BEARISH 📉 : U.S. Government Shutdown Threatens Crypto Market Liquidity

The U.S. crypto market structure bill is gaining attention as a potential U.S. government shutdown looms on Jan. 31.

Key Developments

  • Democrats have reportedly agreed not to raise major objections during the upcoming markup sessions on Jan. 29, which may ease the bill's progression.
  • Senator Roger Marshall withdrew his amendment concerning fee competition among payment networks, reducing risk of derailing the bill.
  • Some unresolved amendments address crypto ATM fraud protections and restrictions on bailouts of crypto issuers.
  • White House officials warned that Marshall’s amendment could jeopardize the entire bill.

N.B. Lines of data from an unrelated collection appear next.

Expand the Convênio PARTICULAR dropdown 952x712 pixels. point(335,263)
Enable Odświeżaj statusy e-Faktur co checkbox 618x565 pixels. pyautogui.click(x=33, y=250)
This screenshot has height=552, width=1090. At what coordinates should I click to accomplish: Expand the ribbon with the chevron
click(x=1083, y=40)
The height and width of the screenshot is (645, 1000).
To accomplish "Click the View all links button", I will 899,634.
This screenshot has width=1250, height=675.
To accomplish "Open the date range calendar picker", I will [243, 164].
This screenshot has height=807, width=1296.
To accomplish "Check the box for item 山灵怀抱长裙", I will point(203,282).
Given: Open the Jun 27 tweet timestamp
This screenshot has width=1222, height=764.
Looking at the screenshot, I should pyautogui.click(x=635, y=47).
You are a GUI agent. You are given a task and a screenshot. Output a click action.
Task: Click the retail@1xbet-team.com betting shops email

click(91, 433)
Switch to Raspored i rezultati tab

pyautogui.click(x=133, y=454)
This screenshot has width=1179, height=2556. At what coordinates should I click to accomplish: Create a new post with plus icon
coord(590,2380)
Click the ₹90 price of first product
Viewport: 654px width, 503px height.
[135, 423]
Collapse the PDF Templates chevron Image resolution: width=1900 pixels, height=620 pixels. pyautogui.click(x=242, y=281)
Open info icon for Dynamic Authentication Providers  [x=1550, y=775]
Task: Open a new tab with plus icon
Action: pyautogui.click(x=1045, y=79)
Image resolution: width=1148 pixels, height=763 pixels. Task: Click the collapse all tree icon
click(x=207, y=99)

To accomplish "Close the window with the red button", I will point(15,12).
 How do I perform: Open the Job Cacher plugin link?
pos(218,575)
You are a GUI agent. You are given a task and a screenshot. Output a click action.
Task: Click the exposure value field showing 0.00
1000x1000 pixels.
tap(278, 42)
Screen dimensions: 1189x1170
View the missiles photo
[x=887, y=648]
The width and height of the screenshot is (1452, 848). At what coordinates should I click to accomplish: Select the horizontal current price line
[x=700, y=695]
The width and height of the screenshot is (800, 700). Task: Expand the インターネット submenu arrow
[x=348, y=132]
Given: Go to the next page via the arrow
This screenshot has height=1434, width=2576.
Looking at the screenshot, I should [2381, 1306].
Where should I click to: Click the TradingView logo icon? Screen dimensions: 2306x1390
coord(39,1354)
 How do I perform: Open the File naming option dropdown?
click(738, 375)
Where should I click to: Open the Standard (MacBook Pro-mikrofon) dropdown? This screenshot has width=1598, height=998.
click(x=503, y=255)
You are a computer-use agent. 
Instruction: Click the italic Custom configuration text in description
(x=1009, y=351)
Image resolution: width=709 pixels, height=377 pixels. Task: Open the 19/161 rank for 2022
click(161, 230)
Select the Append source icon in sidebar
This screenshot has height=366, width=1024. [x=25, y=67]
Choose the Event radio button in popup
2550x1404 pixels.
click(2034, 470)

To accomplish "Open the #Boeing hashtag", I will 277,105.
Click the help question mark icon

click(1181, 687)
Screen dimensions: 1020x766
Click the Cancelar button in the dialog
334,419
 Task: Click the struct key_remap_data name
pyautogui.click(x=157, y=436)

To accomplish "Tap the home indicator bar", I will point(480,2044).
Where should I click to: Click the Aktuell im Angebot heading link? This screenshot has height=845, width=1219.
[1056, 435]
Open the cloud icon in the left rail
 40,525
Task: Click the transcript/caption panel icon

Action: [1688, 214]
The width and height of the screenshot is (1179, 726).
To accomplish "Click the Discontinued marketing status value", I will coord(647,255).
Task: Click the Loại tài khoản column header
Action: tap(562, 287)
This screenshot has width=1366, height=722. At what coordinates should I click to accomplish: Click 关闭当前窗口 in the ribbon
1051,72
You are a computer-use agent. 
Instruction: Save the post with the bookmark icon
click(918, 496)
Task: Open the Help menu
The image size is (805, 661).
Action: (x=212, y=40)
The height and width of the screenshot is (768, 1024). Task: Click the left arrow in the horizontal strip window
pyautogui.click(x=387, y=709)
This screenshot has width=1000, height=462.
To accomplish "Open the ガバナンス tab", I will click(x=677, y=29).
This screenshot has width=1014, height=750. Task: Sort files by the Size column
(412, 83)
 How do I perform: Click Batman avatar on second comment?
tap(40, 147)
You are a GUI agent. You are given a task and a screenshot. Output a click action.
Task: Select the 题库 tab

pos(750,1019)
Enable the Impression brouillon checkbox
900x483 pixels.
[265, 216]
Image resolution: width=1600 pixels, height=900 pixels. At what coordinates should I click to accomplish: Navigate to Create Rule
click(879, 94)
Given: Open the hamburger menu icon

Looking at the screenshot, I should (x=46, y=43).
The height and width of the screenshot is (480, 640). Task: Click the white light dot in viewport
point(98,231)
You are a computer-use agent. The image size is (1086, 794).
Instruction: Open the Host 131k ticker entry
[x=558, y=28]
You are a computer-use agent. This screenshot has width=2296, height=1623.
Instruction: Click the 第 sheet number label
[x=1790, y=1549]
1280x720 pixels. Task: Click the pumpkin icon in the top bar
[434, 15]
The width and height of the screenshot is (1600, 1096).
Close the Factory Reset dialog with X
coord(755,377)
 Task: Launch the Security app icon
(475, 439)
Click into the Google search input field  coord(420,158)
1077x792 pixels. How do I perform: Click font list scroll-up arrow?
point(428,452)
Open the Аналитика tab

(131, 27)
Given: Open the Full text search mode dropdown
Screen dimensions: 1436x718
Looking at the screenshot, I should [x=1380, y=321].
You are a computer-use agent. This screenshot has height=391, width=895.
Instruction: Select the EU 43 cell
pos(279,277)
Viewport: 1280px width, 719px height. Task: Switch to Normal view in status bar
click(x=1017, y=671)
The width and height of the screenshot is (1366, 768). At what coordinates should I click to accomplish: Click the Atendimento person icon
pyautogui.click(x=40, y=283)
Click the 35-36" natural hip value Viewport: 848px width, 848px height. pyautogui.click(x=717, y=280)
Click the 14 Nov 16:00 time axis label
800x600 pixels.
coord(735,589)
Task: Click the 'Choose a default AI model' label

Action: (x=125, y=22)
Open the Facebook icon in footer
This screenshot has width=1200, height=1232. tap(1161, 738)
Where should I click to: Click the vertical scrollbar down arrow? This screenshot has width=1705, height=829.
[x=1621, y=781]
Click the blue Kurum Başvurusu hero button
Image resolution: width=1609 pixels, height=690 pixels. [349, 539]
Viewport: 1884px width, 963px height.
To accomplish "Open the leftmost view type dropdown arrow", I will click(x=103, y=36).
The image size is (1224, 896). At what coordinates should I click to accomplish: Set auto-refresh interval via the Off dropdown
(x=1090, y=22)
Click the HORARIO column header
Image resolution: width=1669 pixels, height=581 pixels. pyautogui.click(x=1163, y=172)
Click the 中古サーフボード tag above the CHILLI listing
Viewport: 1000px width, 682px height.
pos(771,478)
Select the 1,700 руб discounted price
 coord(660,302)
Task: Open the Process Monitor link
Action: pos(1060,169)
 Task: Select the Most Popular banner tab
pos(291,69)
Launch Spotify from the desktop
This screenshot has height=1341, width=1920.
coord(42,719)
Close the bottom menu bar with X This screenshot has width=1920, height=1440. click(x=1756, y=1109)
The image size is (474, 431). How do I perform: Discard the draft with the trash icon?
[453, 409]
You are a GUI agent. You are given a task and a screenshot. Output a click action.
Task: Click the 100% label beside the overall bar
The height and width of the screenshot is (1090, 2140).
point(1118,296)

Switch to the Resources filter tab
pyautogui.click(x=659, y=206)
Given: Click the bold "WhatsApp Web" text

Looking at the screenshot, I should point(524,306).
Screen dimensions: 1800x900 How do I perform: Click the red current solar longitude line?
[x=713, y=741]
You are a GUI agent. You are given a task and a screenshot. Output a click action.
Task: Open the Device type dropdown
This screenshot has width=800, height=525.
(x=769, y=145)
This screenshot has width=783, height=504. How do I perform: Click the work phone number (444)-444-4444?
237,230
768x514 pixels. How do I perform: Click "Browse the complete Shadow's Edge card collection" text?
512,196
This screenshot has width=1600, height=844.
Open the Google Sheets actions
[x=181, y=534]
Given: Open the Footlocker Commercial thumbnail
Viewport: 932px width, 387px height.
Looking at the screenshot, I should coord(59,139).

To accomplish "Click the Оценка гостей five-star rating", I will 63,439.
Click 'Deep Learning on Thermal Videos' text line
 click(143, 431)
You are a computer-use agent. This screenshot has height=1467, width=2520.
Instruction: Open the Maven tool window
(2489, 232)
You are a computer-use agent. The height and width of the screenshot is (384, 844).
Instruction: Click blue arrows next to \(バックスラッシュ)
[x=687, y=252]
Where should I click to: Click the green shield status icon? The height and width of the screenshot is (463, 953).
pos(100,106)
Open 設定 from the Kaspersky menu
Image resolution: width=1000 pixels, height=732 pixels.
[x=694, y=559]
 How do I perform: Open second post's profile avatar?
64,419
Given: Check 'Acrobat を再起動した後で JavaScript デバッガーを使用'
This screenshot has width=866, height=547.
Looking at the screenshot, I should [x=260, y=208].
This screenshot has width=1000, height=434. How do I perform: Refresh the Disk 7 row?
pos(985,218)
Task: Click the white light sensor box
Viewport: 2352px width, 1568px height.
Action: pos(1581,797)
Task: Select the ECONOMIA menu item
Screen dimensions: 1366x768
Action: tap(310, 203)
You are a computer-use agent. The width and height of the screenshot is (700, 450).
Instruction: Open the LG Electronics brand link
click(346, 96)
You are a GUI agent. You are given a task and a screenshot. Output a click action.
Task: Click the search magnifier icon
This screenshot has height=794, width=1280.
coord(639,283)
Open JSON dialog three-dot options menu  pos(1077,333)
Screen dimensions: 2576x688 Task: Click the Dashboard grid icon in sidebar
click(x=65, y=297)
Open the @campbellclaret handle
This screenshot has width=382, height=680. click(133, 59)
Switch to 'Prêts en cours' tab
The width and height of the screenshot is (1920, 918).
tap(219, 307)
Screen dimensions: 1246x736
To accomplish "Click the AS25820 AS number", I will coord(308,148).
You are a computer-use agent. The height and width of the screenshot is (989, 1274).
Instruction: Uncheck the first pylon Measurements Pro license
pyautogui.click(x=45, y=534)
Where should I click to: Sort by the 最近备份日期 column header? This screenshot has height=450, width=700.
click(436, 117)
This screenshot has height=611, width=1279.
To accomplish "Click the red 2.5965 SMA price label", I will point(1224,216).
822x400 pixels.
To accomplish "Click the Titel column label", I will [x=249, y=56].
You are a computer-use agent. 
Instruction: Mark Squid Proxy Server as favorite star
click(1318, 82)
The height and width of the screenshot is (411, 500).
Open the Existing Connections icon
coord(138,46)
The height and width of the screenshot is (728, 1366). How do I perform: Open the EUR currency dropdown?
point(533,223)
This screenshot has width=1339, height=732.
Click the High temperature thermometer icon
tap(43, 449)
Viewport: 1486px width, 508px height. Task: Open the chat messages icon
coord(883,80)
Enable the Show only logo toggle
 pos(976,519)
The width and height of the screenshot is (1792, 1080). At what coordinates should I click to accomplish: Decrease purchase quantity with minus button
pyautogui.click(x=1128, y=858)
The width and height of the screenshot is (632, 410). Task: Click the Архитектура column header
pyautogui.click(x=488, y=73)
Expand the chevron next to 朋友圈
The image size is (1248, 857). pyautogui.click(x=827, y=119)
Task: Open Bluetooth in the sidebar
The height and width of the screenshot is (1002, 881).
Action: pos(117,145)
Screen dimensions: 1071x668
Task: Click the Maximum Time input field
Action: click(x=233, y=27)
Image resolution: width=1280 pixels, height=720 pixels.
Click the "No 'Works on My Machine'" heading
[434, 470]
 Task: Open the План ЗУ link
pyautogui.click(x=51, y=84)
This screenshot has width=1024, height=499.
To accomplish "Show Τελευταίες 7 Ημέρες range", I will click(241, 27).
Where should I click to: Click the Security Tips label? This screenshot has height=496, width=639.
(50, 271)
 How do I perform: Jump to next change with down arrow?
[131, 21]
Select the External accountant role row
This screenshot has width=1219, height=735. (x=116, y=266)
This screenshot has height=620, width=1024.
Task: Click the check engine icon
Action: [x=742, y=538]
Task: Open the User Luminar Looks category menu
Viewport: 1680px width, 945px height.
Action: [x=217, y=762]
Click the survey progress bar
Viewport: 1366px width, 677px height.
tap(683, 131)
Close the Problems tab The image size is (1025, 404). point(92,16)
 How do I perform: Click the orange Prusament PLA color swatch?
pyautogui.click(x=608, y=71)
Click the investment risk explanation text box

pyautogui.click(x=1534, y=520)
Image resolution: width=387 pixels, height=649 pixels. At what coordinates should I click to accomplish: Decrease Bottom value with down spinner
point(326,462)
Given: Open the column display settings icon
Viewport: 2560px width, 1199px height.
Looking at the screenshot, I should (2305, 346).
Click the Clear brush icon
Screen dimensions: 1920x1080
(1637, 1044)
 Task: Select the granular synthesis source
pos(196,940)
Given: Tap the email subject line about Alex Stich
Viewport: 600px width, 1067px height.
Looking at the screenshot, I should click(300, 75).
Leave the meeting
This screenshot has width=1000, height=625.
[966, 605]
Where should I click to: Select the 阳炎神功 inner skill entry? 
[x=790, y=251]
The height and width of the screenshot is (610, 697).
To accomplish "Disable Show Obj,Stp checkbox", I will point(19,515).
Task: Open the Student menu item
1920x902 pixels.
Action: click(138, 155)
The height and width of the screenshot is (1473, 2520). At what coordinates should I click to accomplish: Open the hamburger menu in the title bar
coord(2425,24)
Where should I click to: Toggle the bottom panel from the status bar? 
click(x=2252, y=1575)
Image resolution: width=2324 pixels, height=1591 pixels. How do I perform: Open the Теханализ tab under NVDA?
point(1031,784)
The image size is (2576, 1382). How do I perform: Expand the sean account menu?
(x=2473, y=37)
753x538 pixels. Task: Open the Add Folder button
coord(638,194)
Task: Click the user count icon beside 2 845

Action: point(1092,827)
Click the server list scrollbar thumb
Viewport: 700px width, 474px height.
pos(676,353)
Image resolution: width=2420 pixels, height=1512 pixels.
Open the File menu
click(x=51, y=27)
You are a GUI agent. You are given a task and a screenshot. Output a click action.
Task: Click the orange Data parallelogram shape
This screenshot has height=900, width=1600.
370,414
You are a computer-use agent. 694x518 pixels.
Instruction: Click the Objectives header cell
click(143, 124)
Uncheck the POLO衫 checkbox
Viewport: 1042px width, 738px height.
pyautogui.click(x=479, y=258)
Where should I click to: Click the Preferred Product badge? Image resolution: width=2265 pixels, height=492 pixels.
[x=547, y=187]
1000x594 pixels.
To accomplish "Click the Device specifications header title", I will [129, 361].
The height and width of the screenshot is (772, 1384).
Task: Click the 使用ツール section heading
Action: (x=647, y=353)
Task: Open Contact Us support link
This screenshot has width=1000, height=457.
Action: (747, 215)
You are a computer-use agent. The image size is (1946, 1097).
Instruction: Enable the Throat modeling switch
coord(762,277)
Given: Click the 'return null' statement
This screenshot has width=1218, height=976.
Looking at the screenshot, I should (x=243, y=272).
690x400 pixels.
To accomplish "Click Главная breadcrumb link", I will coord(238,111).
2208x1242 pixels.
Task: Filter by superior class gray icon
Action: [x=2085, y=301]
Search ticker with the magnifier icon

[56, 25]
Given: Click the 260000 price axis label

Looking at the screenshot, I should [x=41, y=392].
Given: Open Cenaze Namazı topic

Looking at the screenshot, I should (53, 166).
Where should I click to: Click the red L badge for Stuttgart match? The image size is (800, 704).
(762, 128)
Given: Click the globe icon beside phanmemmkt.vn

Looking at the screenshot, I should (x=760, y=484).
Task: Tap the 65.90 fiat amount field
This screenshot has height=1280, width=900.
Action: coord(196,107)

Implications of a Potential Shutdown

  • Republicans were prepared to support Marshall's proposal, potentially delaying legislative progress.
  • The Senate Agriculture Committee is pressured to resolve issues before a possible shutdown, with a funding deadline of Jan. 30.
  • Polymarket data indicates an 80% chance of a government shutdown by Jan. 31.
Chances of a U.S. government shutdown spike to 80%. | Source: Polymarket

Chances of a U.S. government shutdown spike to 80%. | Source: Polymarket

Impact on Crypto Markets

  • A potential shutdown could lead to liquidity withdrawals from financial markets as the Treasury rebuilds its General Account (TGA).
  • Crypto assets are typically affected first by liquidity drains, historically correcting by 20-25% during similar events.
  • Current thin liquidity conditions increase the risk of amplified impacts from further withdrawals.

Analyst Crypto Tice emphasized these risks, highlighting past patterns of relief rallies followed by significant pullbacks in crypto markets when liquidity tightens.